## RECORDS FOR PROCESSING
════════

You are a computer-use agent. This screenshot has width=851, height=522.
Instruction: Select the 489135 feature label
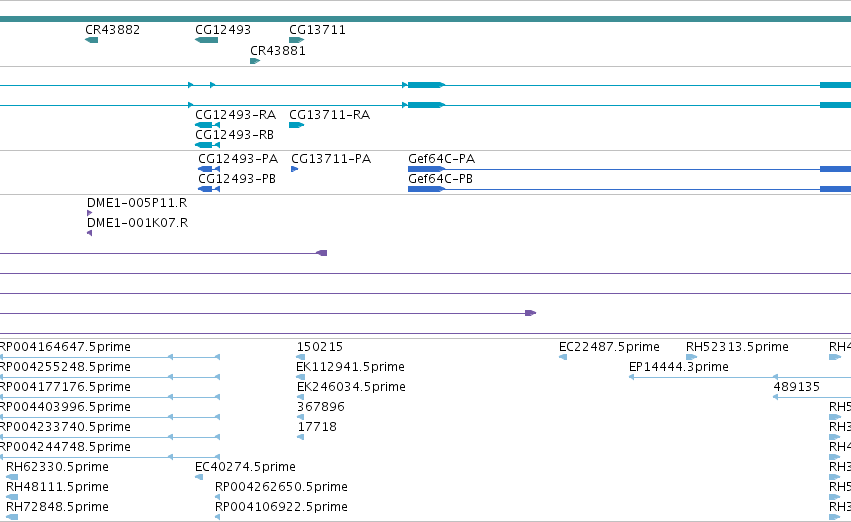(796, 387)
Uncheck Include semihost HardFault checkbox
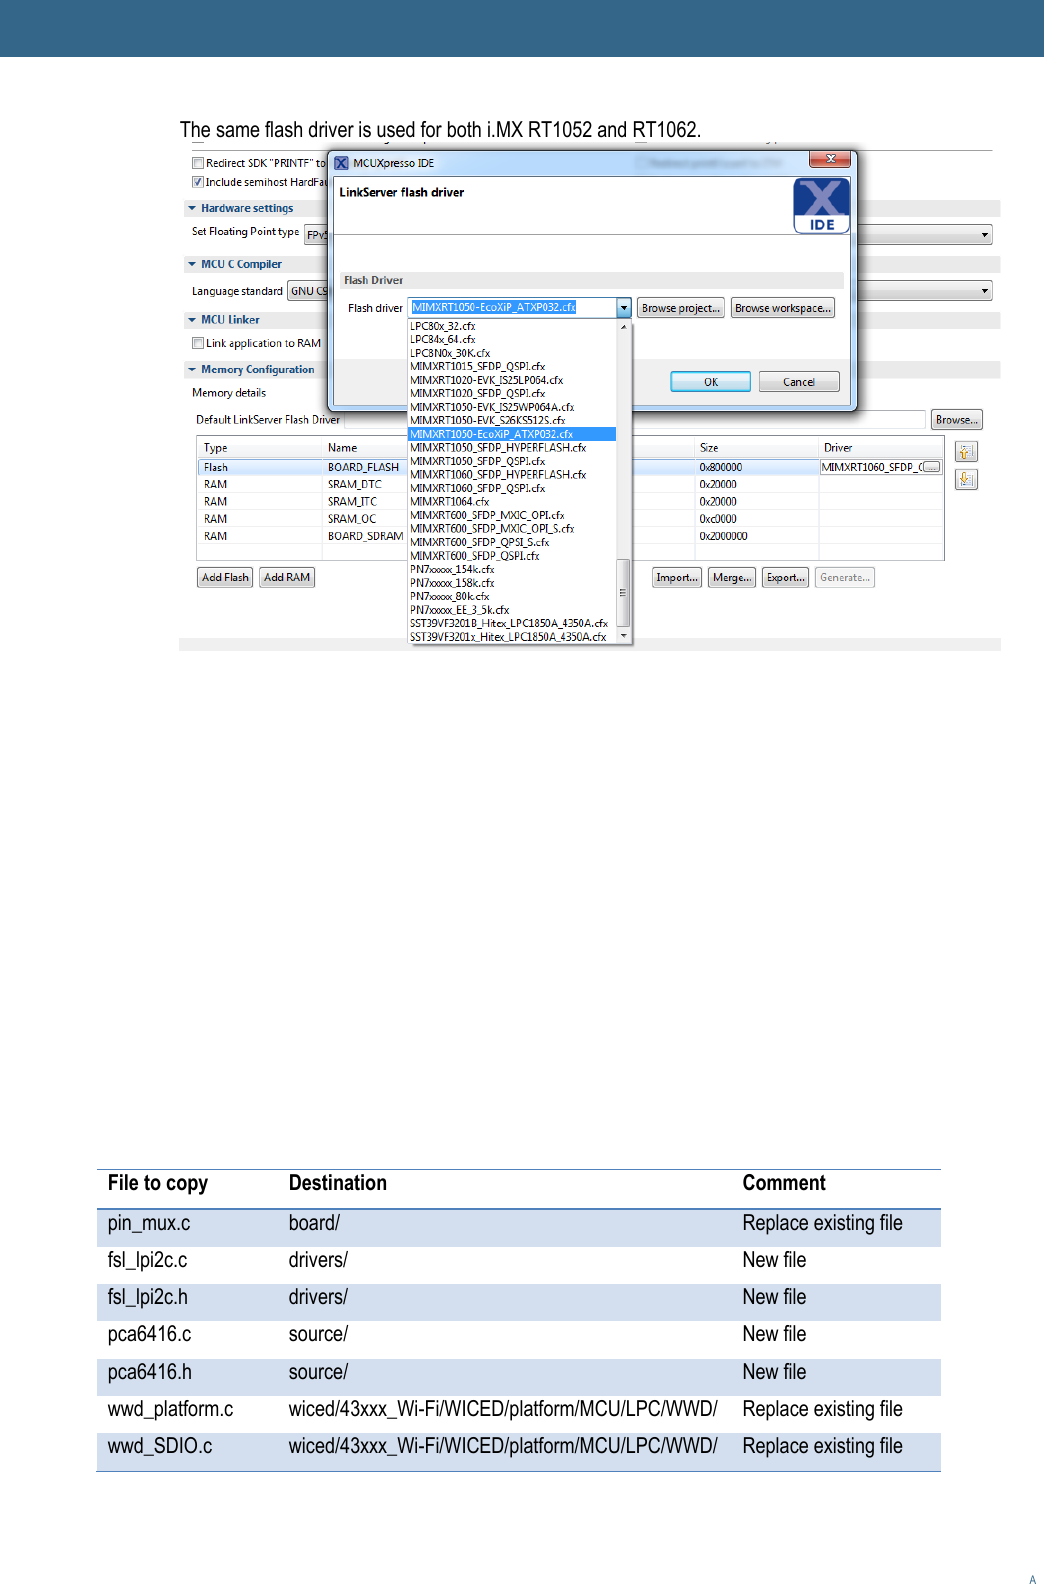Image resolution: width=1044 pixels, height=1584 pixels. 198,182
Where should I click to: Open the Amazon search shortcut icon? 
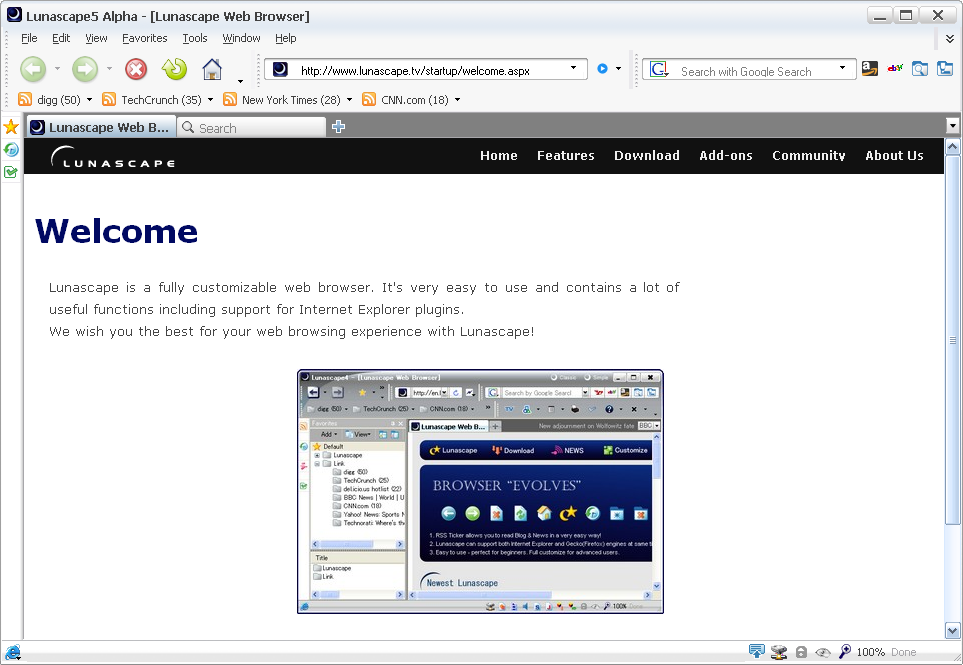[870, 69]
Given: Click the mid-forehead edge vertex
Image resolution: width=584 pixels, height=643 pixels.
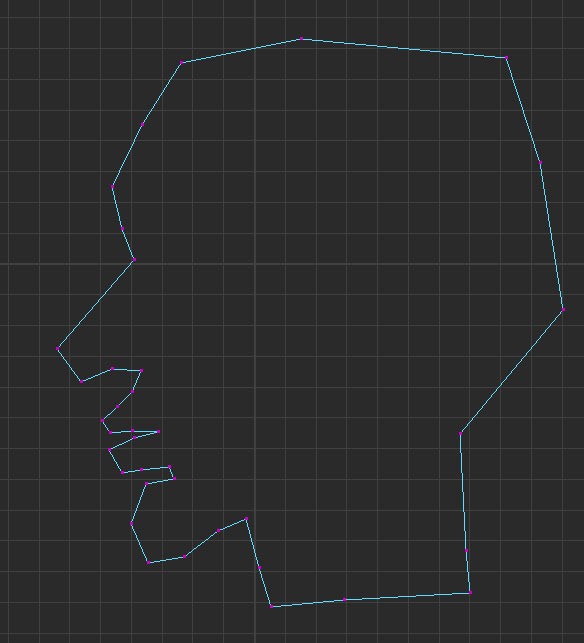Looking at the screenshot, I should (x=143, y=124).
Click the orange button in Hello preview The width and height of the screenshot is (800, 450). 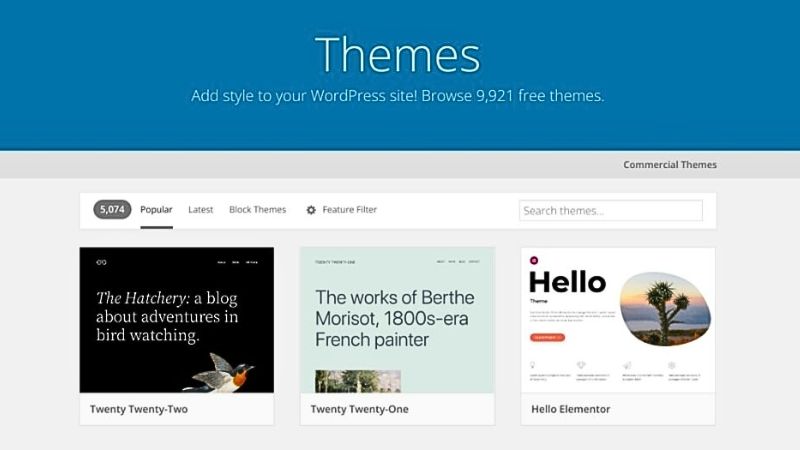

════════

## TASK TO CARRY OUT
In the entries above, find the line containing "Uncheck Include semihost HardFault checkbox", then please retype it and every line after it through the last, exactly as written, omitting pictures.

## RESPONSE BELOW
Uncheck Include semihost HardFault checkbox
Image resolution: width=1044 pixels, height=1584 pixels. 198,182
Where should I click to: Open the Amazon search shortcut icon? 
[870, 69]
Given: Click the mid-forehead edge vertex
Image resolution: width=584 pixels, height=643 pixels.
Looking at the screenshot, I should (x=143, y=124).
Click the orange button in Hello preview The width and height of the screenshot is (800, 450). 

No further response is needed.